Cercano e faticano. Fanno tentativi tormentosi più delle radici». «Ma chi è che
fa fare loro tutta questa faticaccia?». «E’ il vento. Il vento vorrebbe
separare il cielo dalla terra. Ma gli alberi tengono duro. Per ora stanno
vincendo loro». Don Bosco è stato un tronco poderoso ben radicato nel terreno
per tenere il cielo attaccato alla terra. E per questo ha consumato la sua
vita. Da lui allora possiamo imparare il significato della virtù dell’umiltà.
Le radici nella terra sono l’umiltà. La parola richiama il latino humus, terra.
Anche se l’icona più affascinante di don Bosco lo rappresenta in equilibrio su
una corda tesa tra terra e cielo. Si trova subito in sintonia con Maria
Mazzarello: viene dalla terra anche lei. Sanno voltare il fieno, mungere le
mucche e zappare. Si capiscono al volo: poche parole, poche lettere. I
contadini si guardano in faccia e basta. Don Bosco non perse mai di vista la
meta della sua esistenza. Badò sempre all’essenziale. Se hai un sogno grande,
non lasciarti scoraggiare dagli incapaci, impara a dire «no». Il camminatore
sul filo ha bisogno di due qualità essenziali: equilibrio e autocontrollo.
Queste chiese con forza ai suoi ragazzi. Oggi sono fuori moda, ma è quanto di
più moderno si può fare in campo pedagogico. Lui le chiamava temperanza. Una
virtù che praticò in tutta l'estensione della parola (vestire, mangiare,
dormire, abitare e viaggiare) e in maniera eroica. Vestiva, ad esempio, con
abiti puliti ma rattoppati. Il suo abito talare era di panno grossolano, gli
serviva per le quattro stagioni e ne disponeva di uno solo, come testimoniò
Angelo Amadei: «La Signorina Mazzi della Roche, nipote di Mons. Gastaldi, mi
diceva che nel 1858, prima che partisse per Roma, il Venerabile fu a visitare la sua
mamma. La sua veste era pulita ma rattoppata.
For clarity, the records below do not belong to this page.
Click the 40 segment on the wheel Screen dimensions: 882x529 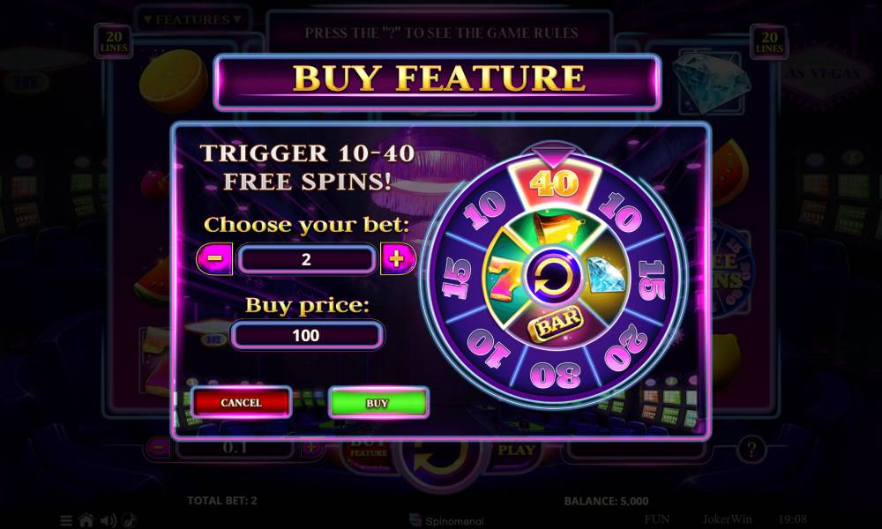click(x=554, y=183)
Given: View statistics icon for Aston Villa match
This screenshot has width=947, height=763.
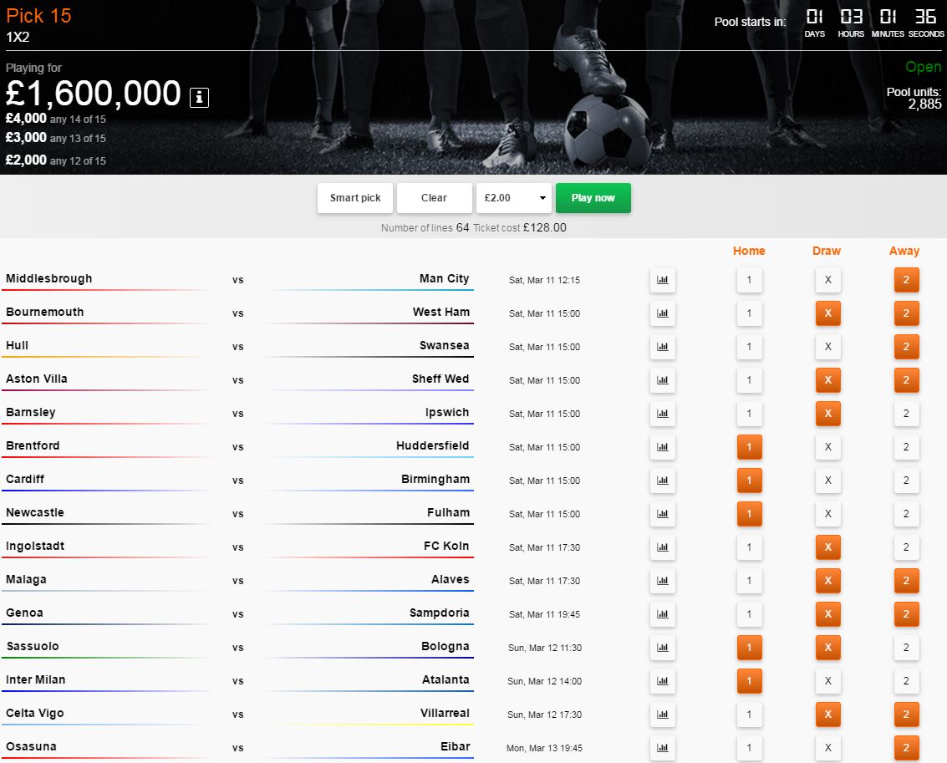Looking at the screenshot, I should tap(662, 380).
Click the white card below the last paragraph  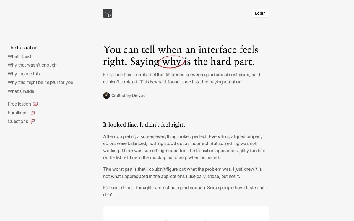pyautogui.click(x=186, y=214)
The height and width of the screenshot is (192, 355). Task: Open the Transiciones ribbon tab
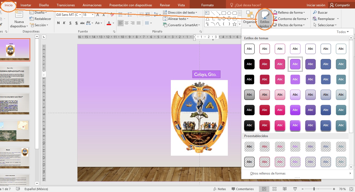65,5
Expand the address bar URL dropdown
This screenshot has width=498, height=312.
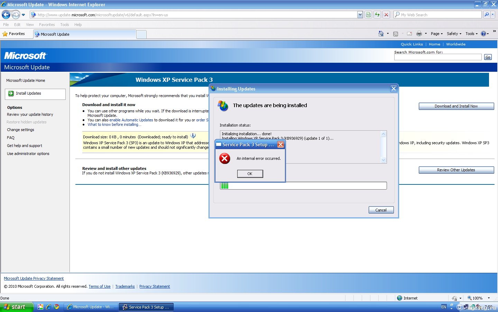pos(360,15)
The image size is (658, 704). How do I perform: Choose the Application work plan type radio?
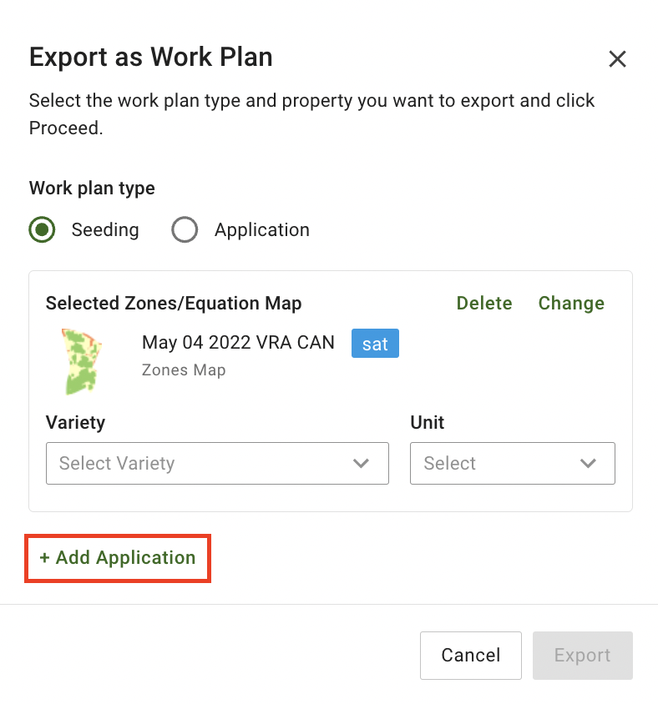185,229
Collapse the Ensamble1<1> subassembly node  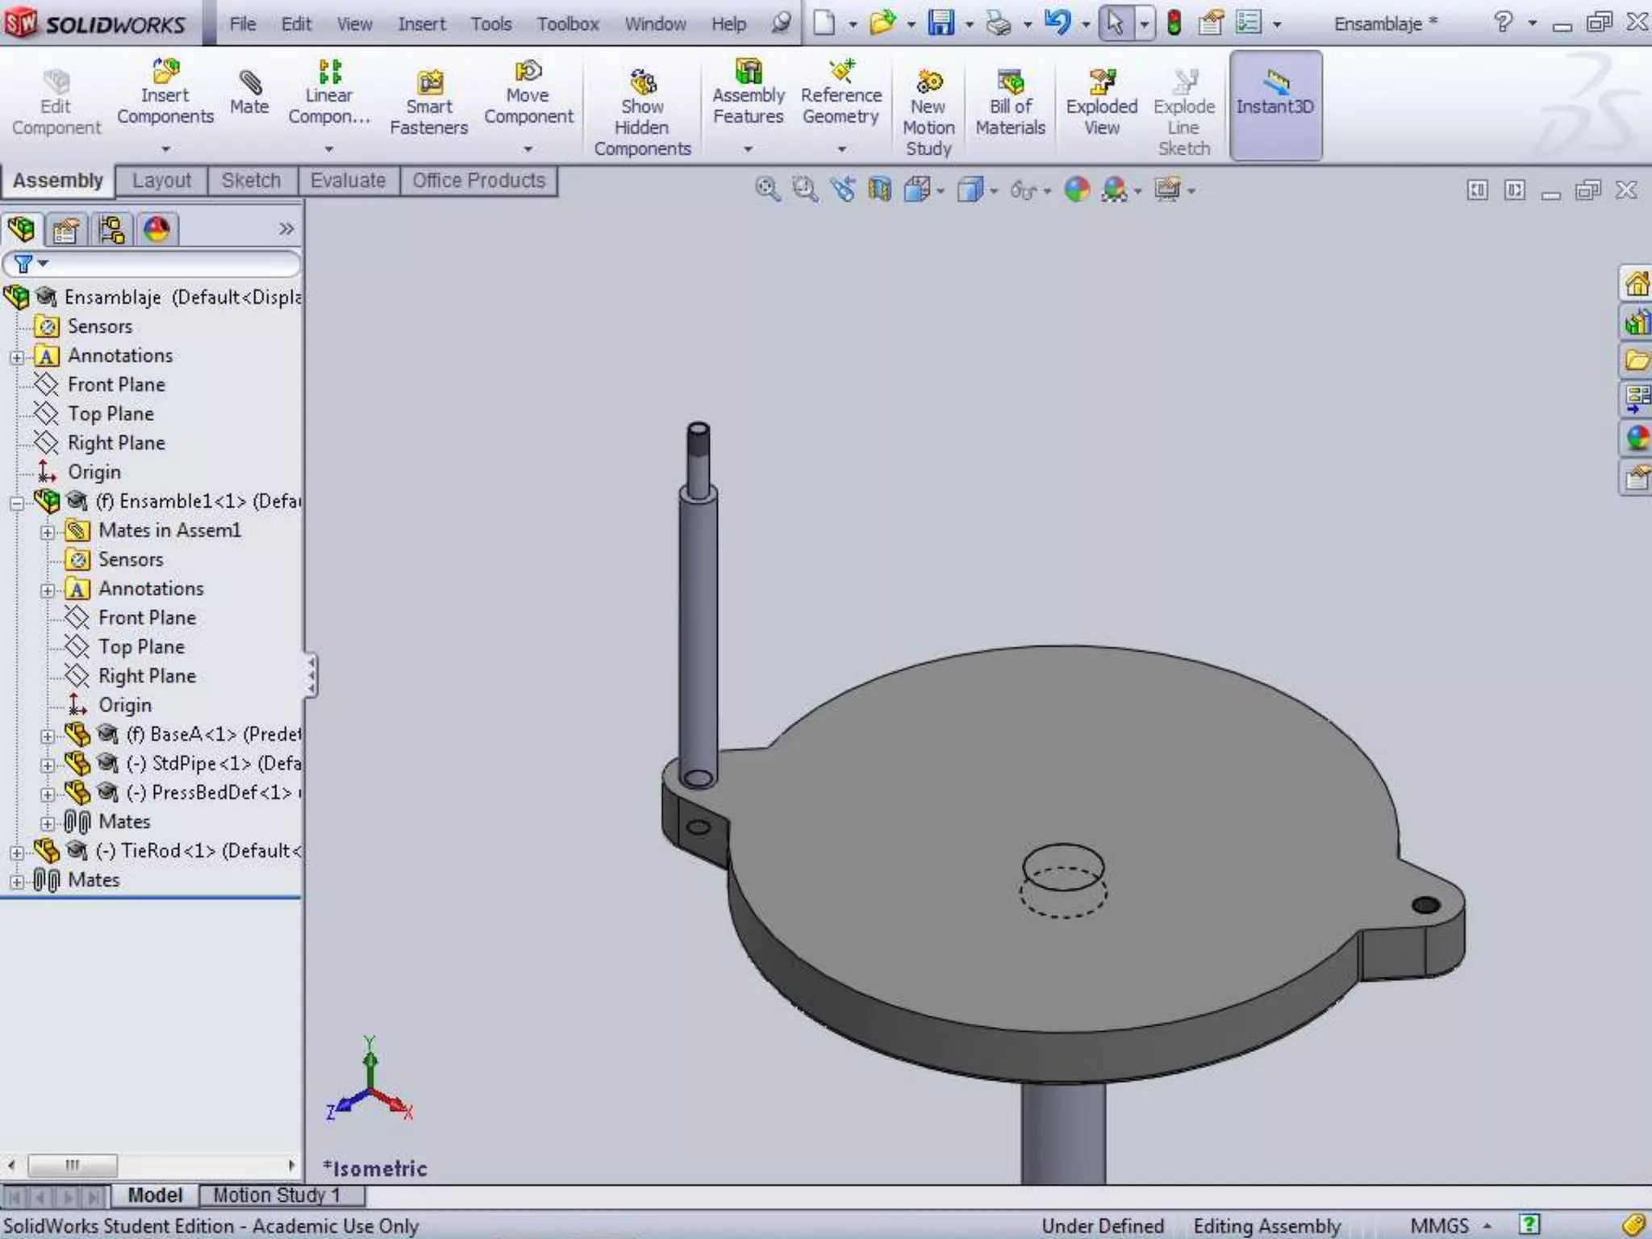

La Signorina Mazzi gli disse: “
Don Bosco con questa veste andrà a Roma?”. “ Sicuro”, rispose il Venerabile “ è la
veste più bella che abbiamo in casa, e non è mia, me l'ha imprestata Don
Alasonatti”» (PV, 912).
«Nel 1858 {Don Bosco aveva 43 anni), trovandomi io a
Roma in compagnia di un avvocato di Torino, vedemmo Don Bosco per una via.
Lasciai all'istante l'avvocato e andai a salutarlo. Al ritorno, l'avvocato mi
domandò chi era quel sacerdote. Risposi: «Don Bosco!». L'avvocato rimase
sorpreso: «Don Bosco? Quel Don Bosco che raccoglie centinaia di giovanetti? Io
l'ho incontrato per le vie di Torino, e mi chiedevo chi fosse quel semplicione
di un prete, tanto dimesso era il suo vestito e il suo portamento!». Non ha
paura di chiedere. Per andare in seminario fa la prima questua della sua vita,
la prima di una lunga serie. «Restava a provvederlo degli abiti chiericali che
la povera Margherita non avrebbe potuto comprargli. Don Cinzano ne parlò ad
alcuni parrocchiani, e questi accettarono premurosamente di concorrere
all'opera buona. Il signor Sartoris lo provvide della talare, il Cav.
Pescarmona del cappello, Don Cinzano stesso gli diede il proprio mantello,
altri gli comprò il colletto e la berretta, altri le calze, e una buona donna
raccolse i denari necessari per fornirlo, a quanto pare, di un paio di scarpe.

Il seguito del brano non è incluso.